WHAT THE EXERCISE ASKS: Reproduce the listing below verbatim, from its first line through the line containing "I will coord(186,99).", inclusive.

DATA ROWS:
## Begin
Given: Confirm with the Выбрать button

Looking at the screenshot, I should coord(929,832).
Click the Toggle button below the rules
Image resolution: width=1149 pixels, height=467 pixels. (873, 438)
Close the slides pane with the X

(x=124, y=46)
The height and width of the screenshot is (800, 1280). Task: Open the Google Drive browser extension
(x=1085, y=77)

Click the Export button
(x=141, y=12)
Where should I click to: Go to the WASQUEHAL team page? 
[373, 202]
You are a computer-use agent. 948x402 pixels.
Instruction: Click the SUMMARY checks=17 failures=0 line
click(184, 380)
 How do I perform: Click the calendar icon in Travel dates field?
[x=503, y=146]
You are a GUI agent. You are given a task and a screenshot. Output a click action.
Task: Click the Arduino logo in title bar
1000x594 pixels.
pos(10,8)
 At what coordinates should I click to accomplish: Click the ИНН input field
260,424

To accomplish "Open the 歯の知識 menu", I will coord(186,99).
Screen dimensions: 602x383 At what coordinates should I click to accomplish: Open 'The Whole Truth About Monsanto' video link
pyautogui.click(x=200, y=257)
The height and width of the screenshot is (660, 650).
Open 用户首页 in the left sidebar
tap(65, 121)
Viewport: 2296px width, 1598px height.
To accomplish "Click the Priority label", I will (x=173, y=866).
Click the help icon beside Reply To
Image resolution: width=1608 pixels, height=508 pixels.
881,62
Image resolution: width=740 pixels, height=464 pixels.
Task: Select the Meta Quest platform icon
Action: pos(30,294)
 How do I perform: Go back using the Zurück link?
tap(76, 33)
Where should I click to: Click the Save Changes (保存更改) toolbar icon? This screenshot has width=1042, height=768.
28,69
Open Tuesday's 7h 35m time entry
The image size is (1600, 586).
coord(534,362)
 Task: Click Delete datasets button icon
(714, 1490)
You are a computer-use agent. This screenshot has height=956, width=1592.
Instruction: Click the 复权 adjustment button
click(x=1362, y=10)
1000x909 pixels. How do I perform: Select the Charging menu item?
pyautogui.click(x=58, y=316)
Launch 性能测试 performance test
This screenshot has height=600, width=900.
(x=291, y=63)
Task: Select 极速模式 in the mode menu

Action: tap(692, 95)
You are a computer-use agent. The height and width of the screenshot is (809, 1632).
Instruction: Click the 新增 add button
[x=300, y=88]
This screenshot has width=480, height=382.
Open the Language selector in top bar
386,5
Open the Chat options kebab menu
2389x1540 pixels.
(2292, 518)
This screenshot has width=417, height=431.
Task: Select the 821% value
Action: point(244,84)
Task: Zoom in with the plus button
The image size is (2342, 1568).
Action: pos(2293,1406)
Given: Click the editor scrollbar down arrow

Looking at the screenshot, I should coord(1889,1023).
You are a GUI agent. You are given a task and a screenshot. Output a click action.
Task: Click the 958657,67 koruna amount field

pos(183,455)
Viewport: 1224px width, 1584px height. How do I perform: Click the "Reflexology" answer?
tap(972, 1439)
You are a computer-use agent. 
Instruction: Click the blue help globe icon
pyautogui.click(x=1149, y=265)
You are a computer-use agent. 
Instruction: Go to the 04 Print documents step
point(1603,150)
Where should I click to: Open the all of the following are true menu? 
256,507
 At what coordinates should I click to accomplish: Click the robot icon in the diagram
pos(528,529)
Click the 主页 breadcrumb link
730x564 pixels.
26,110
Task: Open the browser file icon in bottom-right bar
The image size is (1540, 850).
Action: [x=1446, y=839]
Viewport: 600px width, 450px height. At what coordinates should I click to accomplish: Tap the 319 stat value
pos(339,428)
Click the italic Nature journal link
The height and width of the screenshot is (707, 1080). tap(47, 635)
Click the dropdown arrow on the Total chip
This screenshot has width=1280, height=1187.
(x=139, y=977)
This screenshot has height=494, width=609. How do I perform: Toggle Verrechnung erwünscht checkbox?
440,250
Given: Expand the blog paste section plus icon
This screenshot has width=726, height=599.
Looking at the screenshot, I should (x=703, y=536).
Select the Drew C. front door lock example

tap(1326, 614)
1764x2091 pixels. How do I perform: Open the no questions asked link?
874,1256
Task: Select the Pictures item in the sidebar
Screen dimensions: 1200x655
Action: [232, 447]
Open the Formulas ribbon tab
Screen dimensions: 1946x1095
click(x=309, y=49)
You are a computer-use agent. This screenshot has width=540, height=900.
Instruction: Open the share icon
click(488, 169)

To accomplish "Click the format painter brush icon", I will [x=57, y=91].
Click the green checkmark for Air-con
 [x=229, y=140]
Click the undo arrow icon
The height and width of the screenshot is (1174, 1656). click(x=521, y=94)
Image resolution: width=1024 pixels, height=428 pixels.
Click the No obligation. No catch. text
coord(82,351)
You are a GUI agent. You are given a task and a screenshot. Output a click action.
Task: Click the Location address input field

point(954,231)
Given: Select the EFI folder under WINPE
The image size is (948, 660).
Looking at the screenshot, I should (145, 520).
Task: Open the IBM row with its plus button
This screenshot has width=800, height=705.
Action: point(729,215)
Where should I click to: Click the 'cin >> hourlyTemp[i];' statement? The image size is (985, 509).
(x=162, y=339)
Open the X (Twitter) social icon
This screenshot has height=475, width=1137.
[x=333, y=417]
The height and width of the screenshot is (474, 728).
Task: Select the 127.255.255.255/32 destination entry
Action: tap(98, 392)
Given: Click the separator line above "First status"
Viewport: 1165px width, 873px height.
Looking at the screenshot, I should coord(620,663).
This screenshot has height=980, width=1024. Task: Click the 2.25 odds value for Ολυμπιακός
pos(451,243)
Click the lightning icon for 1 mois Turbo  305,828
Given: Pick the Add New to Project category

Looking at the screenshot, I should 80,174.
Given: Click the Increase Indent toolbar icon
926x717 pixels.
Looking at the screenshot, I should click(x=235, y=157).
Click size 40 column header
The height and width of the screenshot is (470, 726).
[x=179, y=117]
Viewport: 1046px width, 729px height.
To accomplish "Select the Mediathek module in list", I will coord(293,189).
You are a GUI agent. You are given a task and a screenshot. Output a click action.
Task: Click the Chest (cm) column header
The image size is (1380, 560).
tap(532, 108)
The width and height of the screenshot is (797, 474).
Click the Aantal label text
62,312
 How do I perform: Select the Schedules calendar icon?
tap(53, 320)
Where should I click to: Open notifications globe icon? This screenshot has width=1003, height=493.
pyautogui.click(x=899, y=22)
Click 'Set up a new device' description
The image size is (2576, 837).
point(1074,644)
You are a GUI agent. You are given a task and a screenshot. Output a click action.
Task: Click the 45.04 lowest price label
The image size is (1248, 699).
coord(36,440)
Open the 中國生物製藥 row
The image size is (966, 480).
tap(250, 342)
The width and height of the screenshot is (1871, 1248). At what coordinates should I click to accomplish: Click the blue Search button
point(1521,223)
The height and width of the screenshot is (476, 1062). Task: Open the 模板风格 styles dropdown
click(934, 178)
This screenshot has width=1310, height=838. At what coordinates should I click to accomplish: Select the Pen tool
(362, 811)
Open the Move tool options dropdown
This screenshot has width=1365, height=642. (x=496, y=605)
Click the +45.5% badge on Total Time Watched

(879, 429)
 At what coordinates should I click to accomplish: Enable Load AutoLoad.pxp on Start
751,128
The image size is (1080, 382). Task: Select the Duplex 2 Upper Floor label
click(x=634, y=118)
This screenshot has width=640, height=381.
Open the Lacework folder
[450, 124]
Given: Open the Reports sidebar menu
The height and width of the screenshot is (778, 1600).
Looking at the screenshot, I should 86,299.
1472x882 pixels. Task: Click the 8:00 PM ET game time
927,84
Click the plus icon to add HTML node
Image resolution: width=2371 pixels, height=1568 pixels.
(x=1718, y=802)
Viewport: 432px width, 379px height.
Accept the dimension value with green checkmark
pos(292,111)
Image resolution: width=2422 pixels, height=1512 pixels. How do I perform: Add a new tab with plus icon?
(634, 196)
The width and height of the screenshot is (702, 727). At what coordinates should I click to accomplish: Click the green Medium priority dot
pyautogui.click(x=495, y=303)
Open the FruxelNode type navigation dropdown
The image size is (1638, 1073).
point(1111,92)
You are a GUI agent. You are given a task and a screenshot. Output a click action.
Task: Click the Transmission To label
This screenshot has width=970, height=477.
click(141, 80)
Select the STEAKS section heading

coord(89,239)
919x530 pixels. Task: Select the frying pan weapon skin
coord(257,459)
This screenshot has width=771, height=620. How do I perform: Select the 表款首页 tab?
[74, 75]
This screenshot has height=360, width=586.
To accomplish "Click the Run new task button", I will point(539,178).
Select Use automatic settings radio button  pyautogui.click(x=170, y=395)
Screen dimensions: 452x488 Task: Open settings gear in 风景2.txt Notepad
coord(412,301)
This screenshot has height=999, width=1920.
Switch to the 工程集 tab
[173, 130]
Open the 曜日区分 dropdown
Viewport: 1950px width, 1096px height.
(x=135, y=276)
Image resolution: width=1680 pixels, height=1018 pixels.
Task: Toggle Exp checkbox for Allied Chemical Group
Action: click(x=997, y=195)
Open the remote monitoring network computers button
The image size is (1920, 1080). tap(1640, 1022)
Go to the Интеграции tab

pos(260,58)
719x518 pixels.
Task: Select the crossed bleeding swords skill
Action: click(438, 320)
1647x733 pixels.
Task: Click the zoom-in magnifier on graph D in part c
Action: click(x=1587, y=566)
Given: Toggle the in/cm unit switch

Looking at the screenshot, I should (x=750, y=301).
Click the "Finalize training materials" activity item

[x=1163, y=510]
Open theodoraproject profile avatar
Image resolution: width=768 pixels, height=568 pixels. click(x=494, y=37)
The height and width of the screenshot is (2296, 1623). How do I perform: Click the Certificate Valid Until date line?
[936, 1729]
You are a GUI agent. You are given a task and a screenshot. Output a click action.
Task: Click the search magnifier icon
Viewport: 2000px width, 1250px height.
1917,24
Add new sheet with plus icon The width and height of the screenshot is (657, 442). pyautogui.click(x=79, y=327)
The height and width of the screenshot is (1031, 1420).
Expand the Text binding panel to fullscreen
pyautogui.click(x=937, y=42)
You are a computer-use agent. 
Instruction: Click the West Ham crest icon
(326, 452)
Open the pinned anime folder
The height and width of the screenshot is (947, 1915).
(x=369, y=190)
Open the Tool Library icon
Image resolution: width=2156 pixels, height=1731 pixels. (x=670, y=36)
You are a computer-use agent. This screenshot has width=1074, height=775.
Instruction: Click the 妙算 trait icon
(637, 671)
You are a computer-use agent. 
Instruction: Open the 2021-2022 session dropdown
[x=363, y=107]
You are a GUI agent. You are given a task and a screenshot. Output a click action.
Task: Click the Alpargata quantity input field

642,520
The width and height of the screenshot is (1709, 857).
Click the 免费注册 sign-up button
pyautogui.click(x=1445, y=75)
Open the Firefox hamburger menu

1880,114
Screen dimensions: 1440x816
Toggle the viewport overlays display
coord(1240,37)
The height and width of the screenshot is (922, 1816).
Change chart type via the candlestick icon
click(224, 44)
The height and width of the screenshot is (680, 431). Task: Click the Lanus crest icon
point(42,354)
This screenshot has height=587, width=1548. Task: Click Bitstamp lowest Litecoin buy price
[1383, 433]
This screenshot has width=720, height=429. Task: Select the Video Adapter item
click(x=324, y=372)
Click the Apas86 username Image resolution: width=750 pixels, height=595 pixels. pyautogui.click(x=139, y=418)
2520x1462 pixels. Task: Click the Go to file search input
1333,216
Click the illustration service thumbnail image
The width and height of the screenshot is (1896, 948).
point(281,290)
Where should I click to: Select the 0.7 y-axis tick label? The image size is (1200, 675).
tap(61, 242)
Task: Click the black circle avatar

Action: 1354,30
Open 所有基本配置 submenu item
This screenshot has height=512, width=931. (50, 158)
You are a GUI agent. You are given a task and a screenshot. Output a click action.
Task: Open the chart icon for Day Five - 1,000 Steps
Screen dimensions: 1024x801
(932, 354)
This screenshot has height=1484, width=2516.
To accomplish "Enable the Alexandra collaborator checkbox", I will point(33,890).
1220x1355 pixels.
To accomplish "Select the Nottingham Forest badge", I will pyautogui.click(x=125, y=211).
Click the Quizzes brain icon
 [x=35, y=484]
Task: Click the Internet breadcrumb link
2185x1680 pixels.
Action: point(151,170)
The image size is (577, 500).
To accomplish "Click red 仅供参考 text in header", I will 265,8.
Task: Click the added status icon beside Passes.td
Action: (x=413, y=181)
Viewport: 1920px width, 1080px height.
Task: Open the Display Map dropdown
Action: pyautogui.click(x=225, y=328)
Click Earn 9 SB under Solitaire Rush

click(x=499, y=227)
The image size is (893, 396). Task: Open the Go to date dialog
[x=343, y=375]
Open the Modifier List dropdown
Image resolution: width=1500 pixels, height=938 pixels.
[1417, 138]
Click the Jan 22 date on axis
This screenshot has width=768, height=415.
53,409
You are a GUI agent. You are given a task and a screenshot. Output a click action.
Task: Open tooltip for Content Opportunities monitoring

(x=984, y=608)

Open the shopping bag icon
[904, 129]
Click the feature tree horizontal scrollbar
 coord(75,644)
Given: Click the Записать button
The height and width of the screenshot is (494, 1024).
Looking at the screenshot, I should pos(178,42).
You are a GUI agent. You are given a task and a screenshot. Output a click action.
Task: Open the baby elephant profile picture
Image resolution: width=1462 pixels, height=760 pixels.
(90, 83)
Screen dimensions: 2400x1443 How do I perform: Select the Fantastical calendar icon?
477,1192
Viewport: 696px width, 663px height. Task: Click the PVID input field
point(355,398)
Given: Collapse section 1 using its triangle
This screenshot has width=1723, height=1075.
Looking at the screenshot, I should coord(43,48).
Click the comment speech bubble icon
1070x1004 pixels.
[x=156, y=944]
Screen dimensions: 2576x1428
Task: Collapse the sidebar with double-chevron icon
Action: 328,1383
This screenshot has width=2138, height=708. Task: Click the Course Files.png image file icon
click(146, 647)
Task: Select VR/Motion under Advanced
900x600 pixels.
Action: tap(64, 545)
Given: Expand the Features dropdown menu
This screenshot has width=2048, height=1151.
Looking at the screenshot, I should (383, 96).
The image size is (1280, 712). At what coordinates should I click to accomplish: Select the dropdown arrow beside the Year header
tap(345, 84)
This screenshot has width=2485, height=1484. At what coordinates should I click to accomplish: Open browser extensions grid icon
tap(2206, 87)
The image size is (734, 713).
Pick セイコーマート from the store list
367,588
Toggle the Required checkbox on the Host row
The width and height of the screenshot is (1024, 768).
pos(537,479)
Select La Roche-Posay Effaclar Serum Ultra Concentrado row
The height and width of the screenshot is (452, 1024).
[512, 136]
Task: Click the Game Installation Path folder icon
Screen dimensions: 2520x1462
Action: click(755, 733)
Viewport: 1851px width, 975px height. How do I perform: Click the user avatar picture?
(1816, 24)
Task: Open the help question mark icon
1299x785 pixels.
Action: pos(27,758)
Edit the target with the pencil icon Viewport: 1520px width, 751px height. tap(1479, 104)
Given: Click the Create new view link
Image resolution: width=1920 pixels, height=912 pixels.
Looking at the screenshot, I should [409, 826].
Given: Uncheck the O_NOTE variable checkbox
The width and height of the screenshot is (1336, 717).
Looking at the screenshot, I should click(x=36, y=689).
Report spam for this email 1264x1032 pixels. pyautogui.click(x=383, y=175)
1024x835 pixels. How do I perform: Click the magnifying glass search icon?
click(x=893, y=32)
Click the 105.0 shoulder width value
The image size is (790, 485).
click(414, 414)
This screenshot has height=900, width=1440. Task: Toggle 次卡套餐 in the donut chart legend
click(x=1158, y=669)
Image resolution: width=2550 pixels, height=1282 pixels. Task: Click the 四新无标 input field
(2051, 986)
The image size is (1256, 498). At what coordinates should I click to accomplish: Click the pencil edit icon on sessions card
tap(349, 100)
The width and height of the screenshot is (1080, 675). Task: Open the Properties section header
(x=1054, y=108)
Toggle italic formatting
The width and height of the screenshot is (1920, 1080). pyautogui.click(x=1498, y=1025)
## End
ANSWER TO THE PROBLEM:
Given: Confirm with the Выбрать button

Looking at the screenshot, I should coord(929,832).
Click the Toggle button below the rules
Image resolution: width=1149 pixels, height=467 pixels. (873, 438)
Close the slides pane with the X

(x=124, y=46)
The height and width of the screenshot is (800, 1280). Task: Open the Google Drive browser extension
(x=1085, y=77)

Click the Export button
(x=141, y=12)
Where should I click to: Go to the WASQUEHAL team page? 
[373, 202]
You are a computer-use agent. 948x402 pixels.
Instruction: Click the SUMMARY checks=17 failures=0 line
click(184, 380)
 How do I perform: Click the calendar icon in Travel dates field?
[x=503, y=146]
You are a GUI agent. You are given a task and a screenshot. Output a click action.
Task: Click the Arduino logo in title bar
1000x594 pixels.
pos(10,8)
 At what coordinates should I click to accomplish: Click the ИНН input field
260,424

To accomplish "Open the 歯の知識 menu", I will coord(186,99).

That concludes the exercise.